# Your assignment:
Word for word, copy the line containing "Open the blue folder icon" and every line after it in the records below, leaving pictures out.

Saved data entries
########

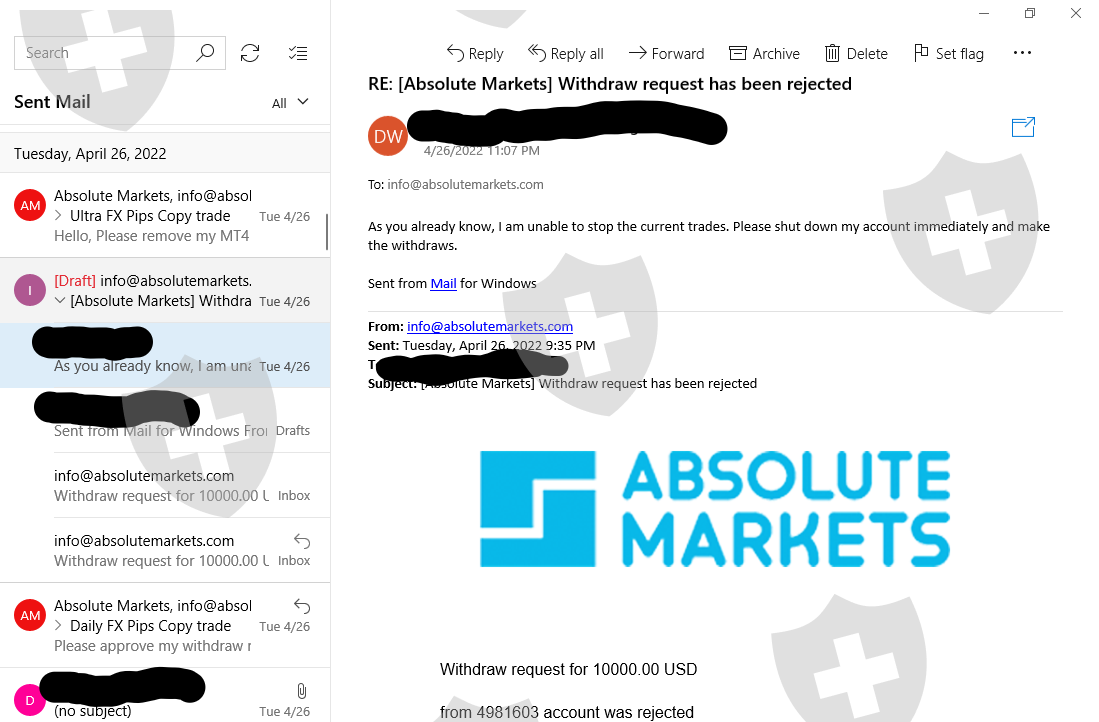This screenshot has height=722, width=1099.
Task: Open the All filter dropdown
Action: (290, 103)
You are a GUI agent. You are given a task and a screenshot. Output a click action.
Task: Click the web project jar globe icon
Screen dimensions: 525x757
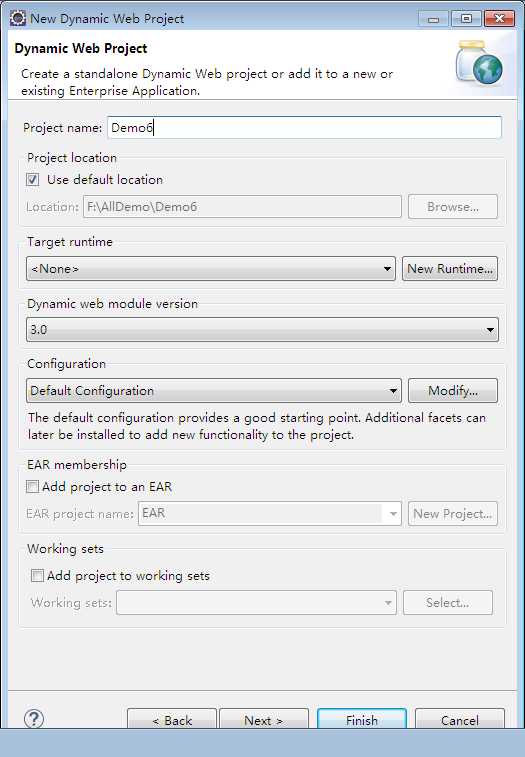479,63
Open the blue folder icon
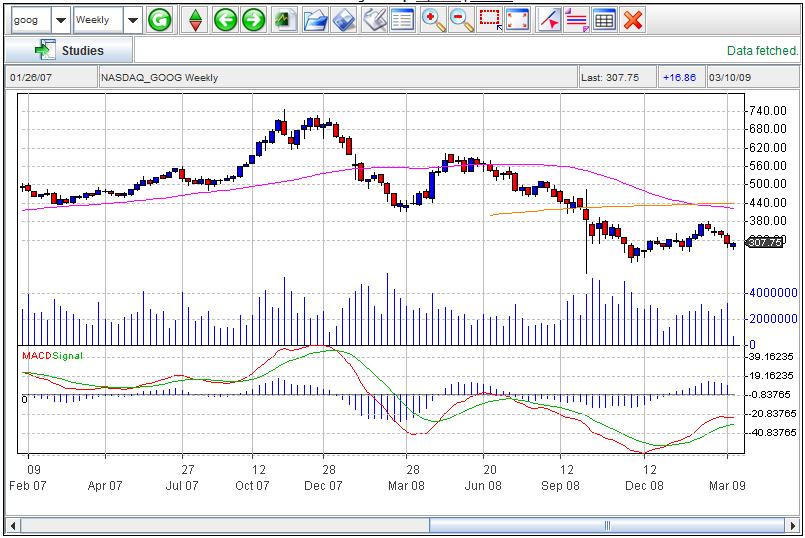 (x=315, y=20)
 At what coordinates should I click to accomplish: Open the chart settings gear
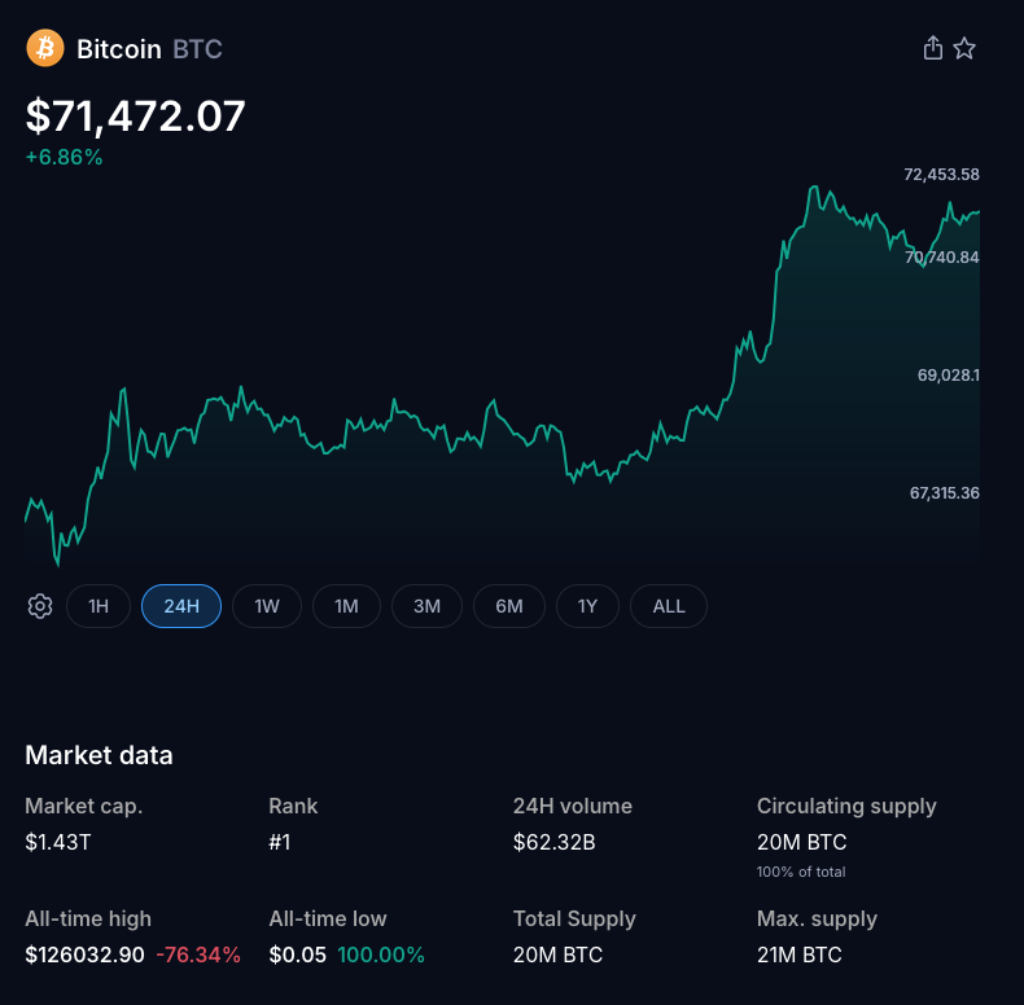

########

# Solution below:
Open the blue folder icon
 (x=315, y=20)
 At what coordinates should I click to accomplish: Open the chart settings gear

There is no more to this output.